Ma soprattutto la posizione di decine di amministratori pubblici viene stralciata e inviata stranamente alla Procura di Roma, che poi chiederà e otterrà l’archiviazione di tutti. Insomma, l’epilogo dell’indagine sembra essere stata dettata da un accordo non scritto, che a fronte della chiusura del carbone a Vado Ligure ha visto un lasciapassare per la politica che sarebbe stata anch’essa responsabile di quel disastro.

L’esame di Gianicolo ha rafforzato la tesi della Procura di Savona ben esposta nei mesi precedenti dal Prof. Paolo Crosignani, principale esperto epidemiologico che ha affiancato con le sue perizie la pubblica accusa nell’ultimo decennio. Ma non solo. Ad inizio 2021 ha deposto in tribunale a Savona anche il Prof. Fabrizio Minichilli, epidemiologo dell’Istituto di Fisiologia Clinica del CNR di Pisa: “In tutta la mia lunga attività professionale ed epidemiologica non ho mai riscontrato dati [epidemiologici] così alti come quelli di Vado Ligure”.

Minichilli è stato l’estensore di uno studio analogo a quello di Crosignani, commissionato dalla Regione Liguria e completato nel 2017, ma reso pubblico solamente nel 2019 dopo la peer review di prestigiose riviste scientifiche internazionali, e infine depositato a processo.

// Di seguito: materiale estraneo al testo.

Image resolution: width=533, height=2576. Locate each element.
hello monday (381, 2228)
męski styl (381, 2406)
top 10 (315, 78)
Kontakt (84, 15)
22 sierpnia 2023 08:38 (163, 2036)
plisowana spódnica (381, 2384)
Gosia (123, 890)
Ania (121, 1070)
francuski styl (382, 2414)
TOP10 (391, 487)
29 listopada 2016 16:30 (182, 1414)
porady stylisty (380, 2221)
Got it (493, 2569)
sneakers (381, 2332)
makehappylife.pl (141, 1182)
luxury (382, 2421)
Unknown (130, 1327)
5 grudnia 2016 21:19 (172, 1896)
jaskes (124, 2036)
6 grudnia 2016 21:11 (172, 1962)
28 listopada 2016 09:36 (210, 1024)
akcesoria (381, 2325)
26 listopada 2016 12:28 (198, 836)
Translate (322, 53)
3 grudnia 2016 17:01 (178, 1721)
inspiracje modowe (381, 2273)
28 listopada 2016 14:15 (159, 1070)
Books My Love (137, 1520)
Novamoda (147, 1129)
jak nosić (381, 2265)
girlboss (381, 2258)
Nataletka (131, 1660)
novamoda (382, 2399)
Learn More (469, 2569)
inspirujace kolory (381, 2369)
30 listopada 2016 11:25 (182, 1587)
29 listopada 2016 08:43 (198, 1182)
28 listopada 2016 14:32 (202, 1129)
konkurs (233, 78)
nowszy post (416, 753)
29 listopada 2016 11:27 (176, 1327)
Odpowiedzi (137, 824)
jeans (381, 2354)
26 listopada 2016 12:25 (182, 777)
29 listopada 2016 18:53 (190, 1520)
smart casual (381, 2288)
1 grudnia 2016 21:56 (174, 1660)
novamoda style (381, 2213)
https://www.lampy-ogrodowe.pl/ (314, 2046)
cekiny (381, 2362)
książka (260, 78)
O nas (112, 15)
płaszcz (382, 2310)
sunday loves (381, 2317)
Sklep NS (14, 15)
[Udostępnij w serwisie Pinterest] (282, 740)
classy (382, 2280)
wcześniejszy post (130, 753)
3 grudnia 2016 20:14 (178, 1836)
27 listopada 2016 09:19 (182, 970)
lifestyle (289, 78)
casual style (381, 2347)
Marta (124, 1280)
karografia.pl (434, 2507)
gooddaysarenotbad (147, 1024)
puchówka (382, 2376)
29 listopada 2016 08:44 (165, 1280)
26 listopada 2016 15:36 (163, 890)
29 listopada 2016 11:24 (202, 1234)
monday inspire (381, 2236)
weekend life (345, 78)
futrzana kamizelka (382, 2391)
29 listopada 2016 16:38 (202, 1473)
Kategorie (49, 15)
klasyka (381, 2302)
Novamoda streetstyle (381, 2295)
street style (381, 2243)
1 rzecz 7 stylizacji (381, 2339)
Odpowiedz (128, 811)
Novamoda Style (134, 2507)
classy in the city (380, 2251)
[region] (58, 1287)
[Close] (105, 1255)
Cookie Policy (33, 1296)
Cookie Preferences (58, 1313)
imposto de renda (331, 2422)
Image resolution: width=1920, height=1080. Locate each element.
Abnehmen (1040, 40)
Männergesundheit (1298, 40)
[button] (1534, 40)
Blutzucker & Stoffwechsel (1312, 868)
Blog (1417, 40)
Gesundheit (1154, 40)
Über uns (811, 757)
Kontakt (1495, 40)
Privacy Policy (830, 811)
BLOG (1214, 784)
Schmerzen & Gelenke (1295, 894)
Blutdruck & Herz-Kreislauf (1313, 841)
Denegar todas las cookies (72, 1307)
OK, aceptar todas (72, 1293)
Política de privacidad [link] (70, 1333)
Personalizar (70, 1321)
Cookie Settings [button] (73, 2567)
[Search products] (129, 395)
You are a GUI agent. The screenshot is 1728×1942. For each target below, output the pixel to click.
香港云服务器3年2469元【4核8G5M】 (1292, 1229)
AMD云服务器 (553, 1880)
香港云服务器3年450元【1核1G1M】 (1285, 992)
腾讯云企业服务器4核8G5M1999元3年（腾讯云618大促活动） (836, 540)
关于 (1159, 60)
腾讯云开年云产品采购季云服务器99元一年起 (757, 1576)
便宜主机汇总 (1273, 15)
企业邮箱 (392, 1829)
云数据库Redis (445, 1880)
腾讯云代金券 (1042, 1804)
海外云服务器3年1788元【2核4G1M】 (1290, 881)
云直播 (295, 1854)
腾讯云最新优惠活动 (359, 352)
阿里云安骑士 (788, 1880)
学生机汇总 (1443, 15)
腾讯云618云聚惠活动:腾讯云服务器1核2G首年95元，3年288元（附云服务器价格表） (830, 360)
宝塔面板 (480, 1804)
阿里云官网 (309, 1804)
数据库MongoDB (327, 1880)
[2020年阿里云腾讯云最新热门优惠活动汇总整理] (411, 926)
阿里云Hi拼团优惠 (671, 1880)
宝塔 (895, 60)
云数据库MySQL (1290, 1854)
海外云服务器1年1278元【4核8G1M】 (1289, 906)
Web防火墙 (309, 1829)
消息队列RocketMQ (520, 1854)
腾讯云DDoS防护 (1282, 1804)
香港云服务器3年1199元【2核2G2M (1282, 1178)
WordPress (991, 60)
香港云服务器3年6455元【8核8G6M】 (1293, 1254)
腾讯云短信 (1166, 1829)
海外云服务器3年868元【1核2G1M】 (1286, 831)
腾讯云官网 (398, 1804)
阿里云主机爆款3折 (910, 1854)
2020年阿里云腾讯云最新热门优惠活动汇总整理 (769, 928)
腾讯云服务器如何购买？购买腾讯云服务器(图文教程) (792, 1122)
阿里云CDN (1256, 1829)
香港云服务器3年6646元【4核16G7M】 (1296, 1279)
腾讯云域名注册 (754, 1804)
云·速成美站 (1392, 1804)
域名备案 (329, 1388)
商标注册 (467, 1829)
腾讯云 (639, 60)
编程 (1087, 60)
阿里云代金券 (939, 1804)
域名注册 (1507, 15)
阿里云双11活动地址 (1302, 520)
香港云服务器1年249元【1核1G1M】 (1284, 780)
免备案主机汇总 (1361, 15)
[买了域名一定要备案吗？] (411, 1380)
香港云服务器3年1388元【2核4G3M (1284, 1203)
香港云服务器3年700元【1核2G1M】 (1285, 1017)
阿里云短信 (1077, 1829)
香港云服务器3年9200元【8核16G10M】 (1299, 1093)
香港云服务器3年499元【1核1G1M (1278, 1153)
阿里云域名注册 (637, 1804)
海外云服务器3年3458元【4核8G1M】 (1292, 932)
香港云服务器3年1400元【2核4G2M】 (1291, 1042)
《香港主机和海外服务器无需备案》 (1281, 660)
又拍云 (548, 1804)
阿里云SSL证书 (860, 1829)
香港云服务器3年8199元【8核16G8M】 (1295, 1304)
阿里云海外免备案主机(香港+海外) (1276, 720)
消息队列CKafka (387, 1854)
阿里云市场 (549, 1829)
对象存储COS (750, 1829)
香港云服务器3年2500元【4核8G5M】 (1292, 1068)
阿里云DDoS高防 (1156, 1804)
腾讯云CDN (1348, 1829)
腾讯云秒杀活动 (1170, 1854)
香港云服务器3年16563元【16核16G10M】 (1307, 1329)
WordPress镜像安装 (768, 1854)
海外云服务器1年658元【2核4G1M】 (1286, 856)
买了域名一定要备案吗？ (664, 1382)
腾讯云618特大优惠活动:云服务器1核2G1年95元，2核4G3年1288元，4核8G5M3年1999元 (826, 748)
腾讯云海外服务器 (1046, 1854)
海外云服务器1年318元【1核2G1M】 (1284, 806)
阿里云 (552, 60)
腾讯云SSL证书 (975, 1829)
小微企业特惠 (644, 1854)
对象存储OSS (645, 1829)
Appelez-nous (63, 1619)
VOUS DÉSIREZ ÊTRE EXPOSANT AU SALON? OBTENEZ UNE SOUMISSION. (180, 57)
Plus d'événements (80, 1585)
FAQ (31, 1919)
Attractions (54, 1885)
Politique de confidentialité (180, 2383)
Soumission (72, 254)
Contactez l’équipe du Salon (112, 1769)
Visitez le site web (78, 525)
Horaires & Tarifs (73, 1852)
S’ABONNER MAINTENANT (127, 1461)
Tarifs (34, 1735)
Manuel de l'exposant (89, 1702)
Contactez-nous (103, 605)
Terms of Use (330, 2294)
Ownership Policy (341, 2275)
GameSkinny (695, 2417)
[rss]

I risultati confermano, se non addirittura rafforzano, gli studi prodotti dagli esperti della Procura nel corso dell’indagine, evidenziando eccessi di mortalità per tutte le cause in entrambi i sessi ben oltre la norma per cause naturali. Un 49 per cento che, per capirci, significa più del doppio di quanto riscontrato da uno studio simile nella martoriata area di Taranto.

Tramite i legali di Uniti per la Salute, Gianicolo è riuscito ad acquisire i dati grezzi del CNR riguardanti un lasso temporale più lungo di quello coperto dalle perizie della Procura. Le ulteriori elaborazioni hanno confermato le accuse di questa per il periodo fino alla chiusura dell’impianto. Accuse pesanti a cui la società interpellata dai media locali questa volta non ha voluto dare risposta. Si continua il 18 gennaio con l’udienza del testimone Prof. Fabrizio Bianchi, tra gli autori dello studio del CNR.

Mai come questa volta è lecito augurarsi che il prossimo anno porti finalmente giustizia alla popolazione che ha vissuto sulla propria pelle la tragedia del carbone di Vado Ligure.